# which wire is best?



## budgetprepp-n (Apr 7, 2013)

What is better for 12 volt dc going 75',,,
10 gauge stranded wire or 10 gauge solid wire?


----------



## csi-tech (Apr 13, 2013)

I just installed a power inverter in my camper. Solid wire is best, but if you need flexibility you had better go with a high strand count. The most important thing is that you have adequate wire to carry the amperage. I ran a 750 watt inverter 15 feet and the math said I needed 2 ought wire. I had a little voltage drop but to run my TV, Cpap, DVD and DirecTV receiver I only need like 150 watts. I bought a Shumacker Power station for the Cpap. That will run it for 3 nights and it recharges in 8 hours off the Champion 3100 watt inverter generator. Look on Youtube for tutorials, very helpful. Don't use audio wire. It is not designed for heavy loads straight from a battery.


----------



## jim-henscheli (May 4, 2015)

Solid wire is always best, but it's not easy to work with. Also, think about indoor/outdoor. Where is this wire going to be? High strand count wire can corrode quicker than solid wire, due to it's having more surface area.


----------



## Maol9 (Mar 20, 2015)

We bury solid and run #6 and #8 stranded DC outdoors to over 300'. Sheathing, Sheathing...


----------



## dwight55 (Nov 9, 2012)

budgetprepp-n said:


> What is better for 12 volt dc going 75',,,
> 10 gauge stranded wire or 10 gauge solid wire?


Budgetprepp, . . . sorry to sound like a school marm, . . . but the first three answers you got are mostly wrong. The last answer, . . . promoting sheathing is absolutely correct in that point. If it is properly installed, . . . corrosion should not be a factor.

Voltage rides on the skin of the wire, . . . the less skin, . . . the greater the voltage drop.

Solid wire has a significantly less surface area than does stranded wire.

Stranded wire, . . . especially for low voltage applications is ALWAYS the preferred wire.

I've only been doing this since 1964, . . .

May God bless,
Dwight


----------



## 8301 (Nov 29, 2014)

dwight55 said:


> Voltage rides on the skin of the wire, . . . the less skin, . . . the greater the voltage drop.
> 
> Solid wire has a significantly less surface area than does stranded wire.


By chance I read an article on this written by a solar engineer last week.

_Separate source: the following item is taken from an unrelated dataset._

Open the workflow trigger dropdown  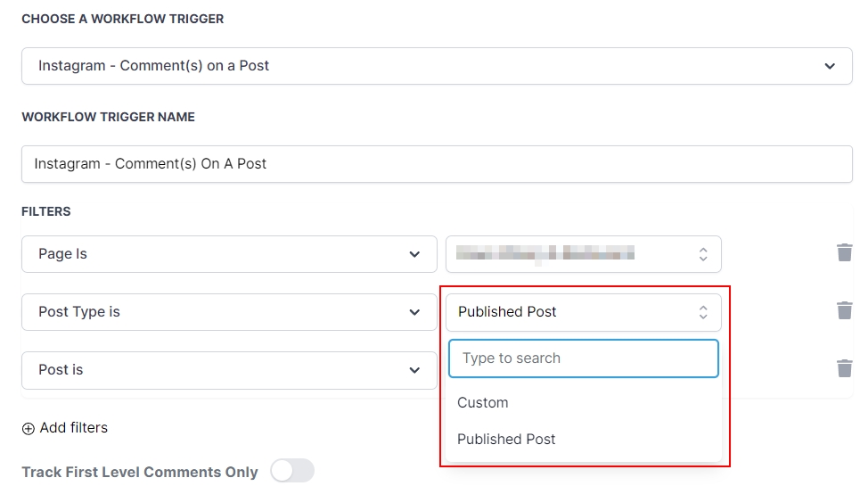tap(437, 66)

Since DC power has no AC cycling it makes very little difference but solid core is slightly better. if there is no alternating current a much higher percentage of the power can travel through the solid core and not just on the "skin". It's when there is cycling in the power that it travels more on the "skin" of the wire and DC doesn't cycle. The faster the cycling the shallower the power sinks in toward the core.

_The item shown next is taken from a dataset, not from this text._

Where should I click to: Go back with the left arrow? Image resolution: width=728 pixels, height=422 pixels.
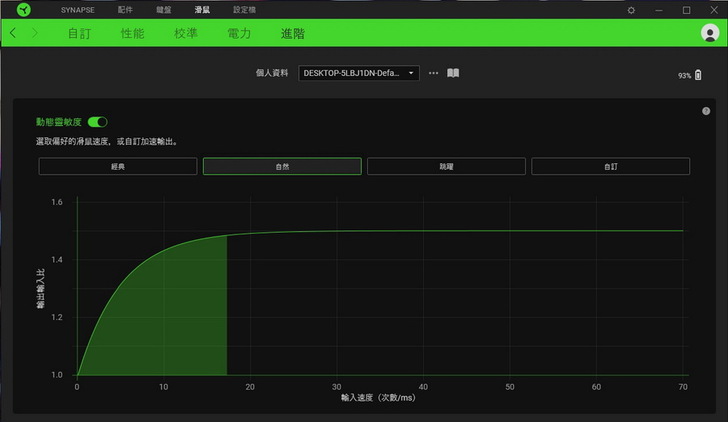point(13,33)
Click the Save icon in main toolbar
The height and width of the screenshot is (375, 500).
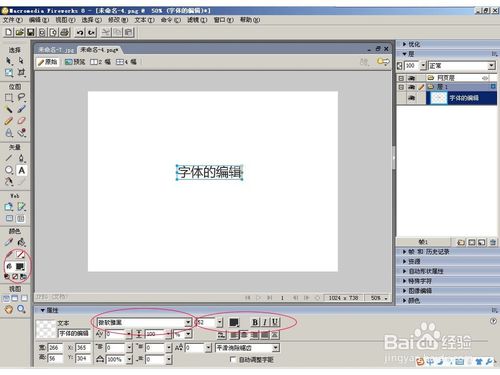[x=31, y=32]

For AC wiring at 60 hz the stranded is a tiny bit more efficient. At higher frequencies stranded wire becomes more important.

But keep in mind that stranded wire is easier to work with and less likely to break when kinked. Solid wire is better for DC or low frequency AC but not enough better considering you could kink the wire while pulling it and break the solid wire.


----------



## dwight55 (Nov 9, 2012)

John Galt said:


> By chance I read an article on this written by a solar engineer last week.
> 
> Since DC power has no AC cycling it makes very little difference but solid core is slightly better. if there is no alternating current a much higher percentage of the power can travel through the solid core and not just on the "skin". It's when there is cycling in the power that it travels more on the "skin" of the wire and DC doesn't cycle. The faster the cycling the shallower the power sinks in toward the core.
> 
> ...


Thanks, John Galt, . . . for the additional info, . . .

I know that the "theories" of everything changes from time to time, . . . and sometimes what used to be, . . . is now not correct.

This could be, . . . I just know that from my earliest electrical training, . . . it was the "skin" that the voltage rode on.

I'm just now getting into solar, . . . looking forward to probably using it a whole lot more.

May God bless,
Dwight


----------



## 8301 (Nov 29, 2014)

dwight55 said:


> Thanks, John Galt, . . . for the additional info, . . .
> 
> I know that the "theories" of everything changes from time to time, . . . and sometimes what used to be, . . . is now not correct.
> 
> ...


Yea, Back in the '80's I was also taught that most of the current flowed on the skin, roughly 85% stayed on the skin so I always preferred stranded wire and always worried bit when I saw solid wire in high amp situations. Times have changed as has electrical theory.


----------



## dwight55 (Nov 9, 2012)

John Galt said:


> Yea, Back in the '80's I was also taught that most of the current flowed on the skin, roughly 85% stayed on the skin so I always preferred stranded wire and always worried bit when I saw solid wire in high amp situations. Times have changed as has electrical theory.


And then if you follow the old saw "Follow the money, . . . therein is where the answer is found", . . . perhaps someone figured out that the solid wire was a lot cheaper, . . . so they began teaching it as better, . . . because of the $$$$ involved, . . . and now we have a new chapter in the electrical bible.

Stranger things have happened.

May God bless,
Dwight


----------